These days, everyone is talking about sensory play. But just what exactly is sensory play?
Simply put, sensory play includes any activity that stimulates your child’s senses: touch, smell, taste, sight and hearing. Sensory play activities generally refer to activities that are designed to provide children with opportunities to specifically explore, create, play and investigate using their senses.
Children use their senses in every activity they do and of course it’s vital to allow children the time and space to explore on their own in natural settings as well as indoors. However being young, there are many things that they just don’t have access to except through adult assistance.
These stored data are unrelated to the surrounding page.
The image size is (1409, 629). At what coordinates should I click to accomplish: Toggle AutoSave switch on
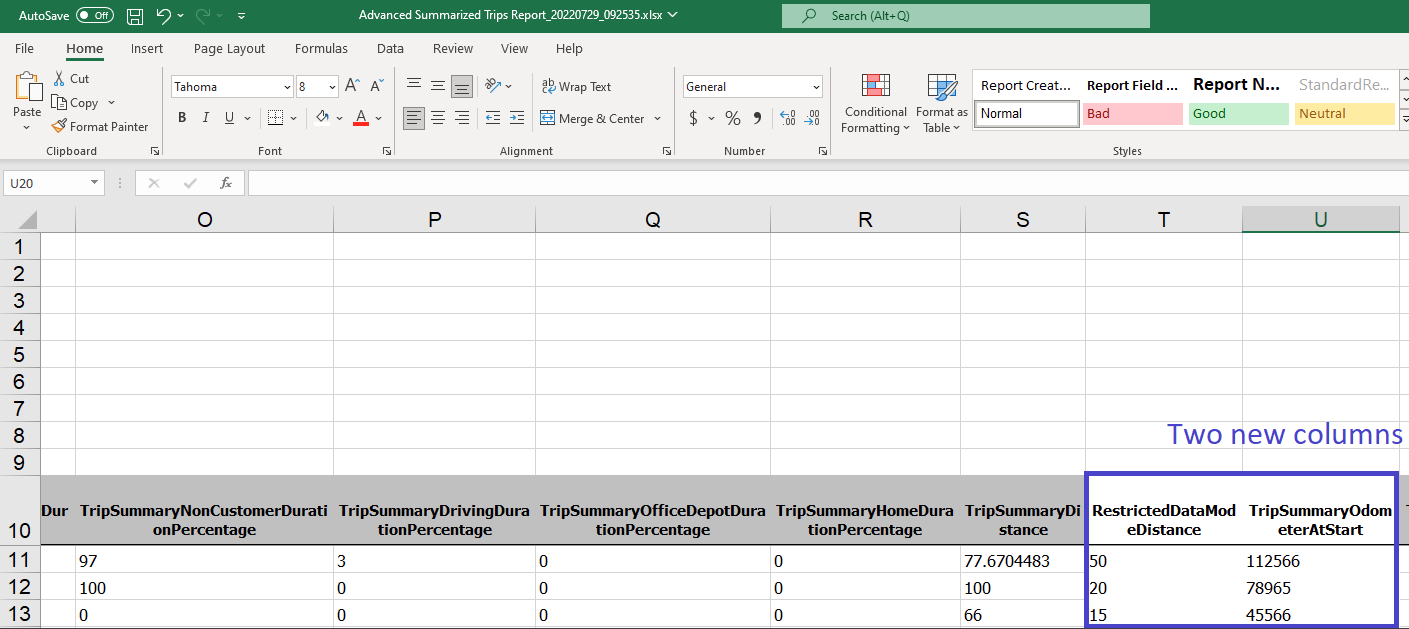click(95, 16)
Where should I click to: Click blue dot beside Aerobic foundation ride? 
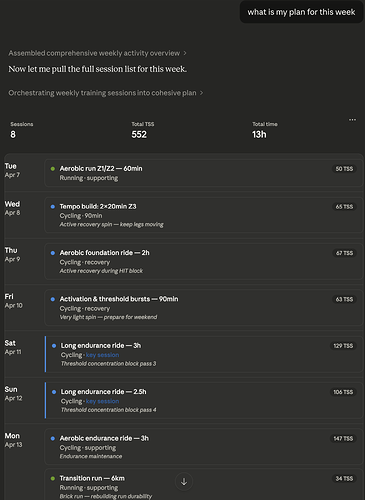tap(53, 253)
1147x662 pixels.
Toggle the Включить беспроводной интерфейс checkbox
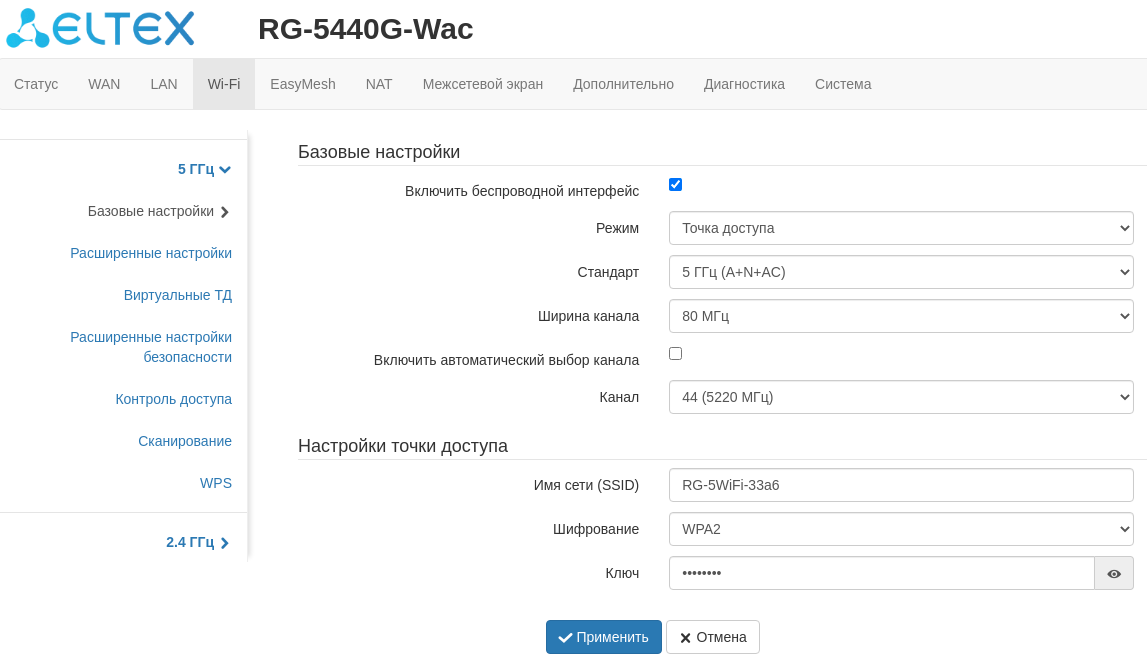click(675, 185)
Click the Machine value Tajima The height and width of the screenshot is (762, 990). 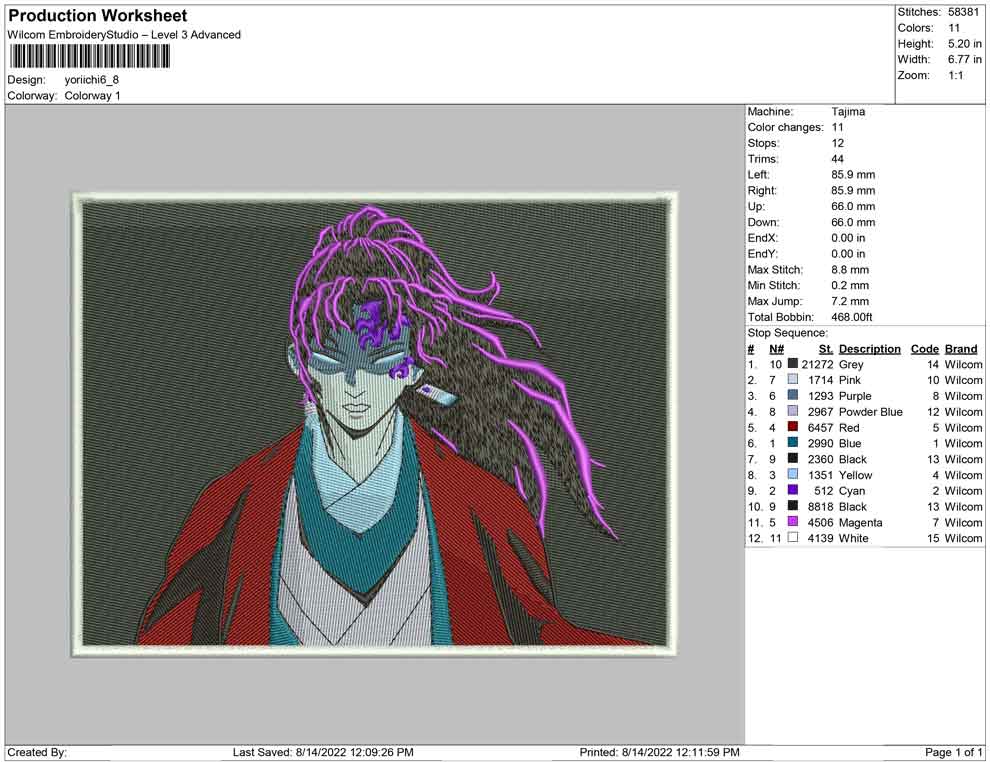(848, 112)
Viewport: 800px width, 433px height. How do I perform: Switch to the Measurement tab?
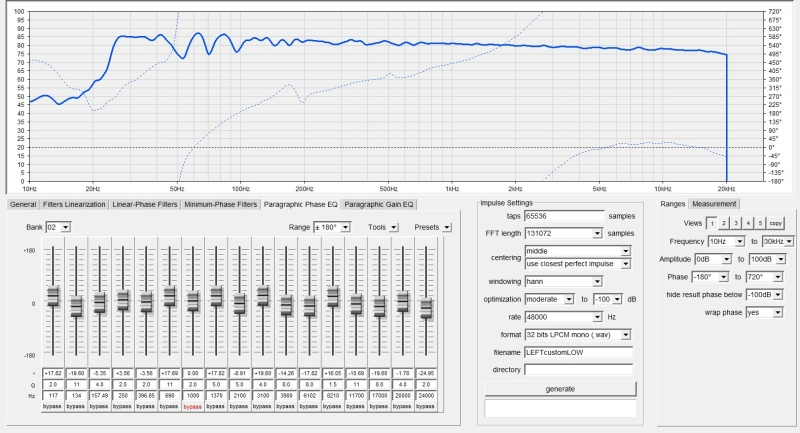(715, 204)

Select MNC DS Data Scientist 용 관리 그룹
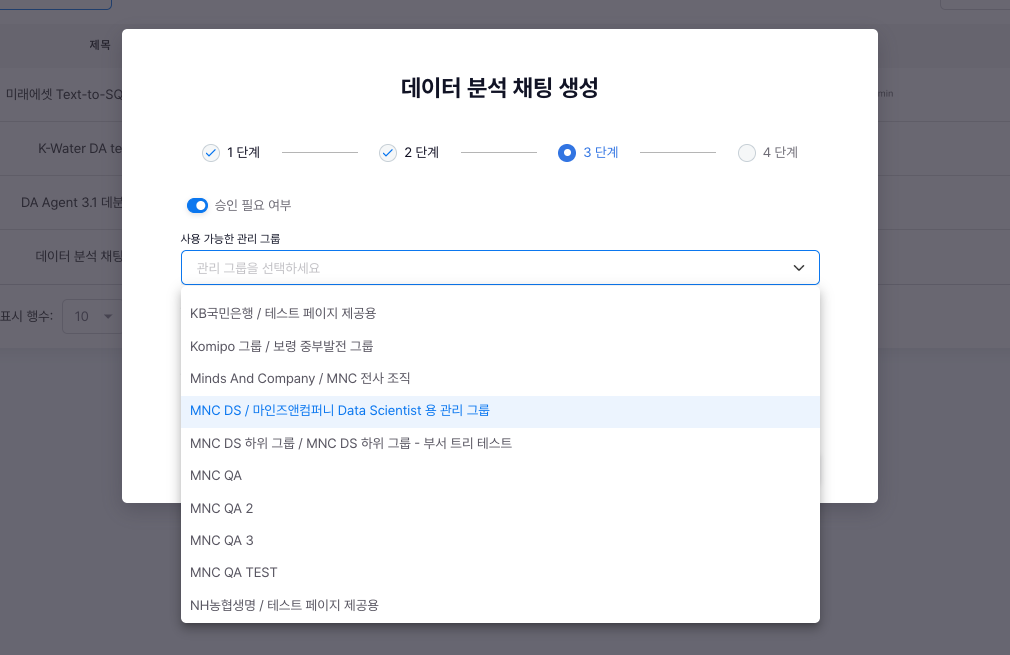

Children need adults to make play-dough for them and to provide them with opportunities to explore new sensations, beyond their familiar surroundings.
Giving little ones a bowl of rice or wheat to run their fingers through, for example, is something children can’t get organised on their own and need help with. Adults can also look for toys that are multi-purpose and can be used for a variety of functions, including sensory play. Toys that have a variety of textures, pleasant sounds, shapes and are visually stimulating are great for young children, and can be known as sensory toys.
Spending time in sensory play helps children develop cognitively, linguistically, socially and emotionally, physically and creatively. Children (and adults) learn best and remember the most information when they engage their senses.Many of our favorite memories are associated with one or more of our senses: for instance, the smell of freshly cut lawn on a Saturday or a song that you used to sing all the time with a best friend. Now, when your nostrils and ears are stimulated with those familiar smells and sounds, your brain triggers a memory to those times.
The more experiences children have using their senses, the more data they have to draw on for future learning. Using the senses helps build pathways in the brain that make abstract learning easier for children.
Angie Dorrell, an Early Childhood accreditation validator says, “Imagine trying to teach a group of four-year-olds about melting without allowing them to hold an ice cube as it melts in their hands or to watch cheese on bread in the microwave. As a grownup, imagine learning how to use a computer without actually sitting in front of a computer!”
Ultimately and without a doubt, we need to experience certain properties with our own senses in order to understand and communicate important concepts as we develop, and this is what sensory play allows children to do.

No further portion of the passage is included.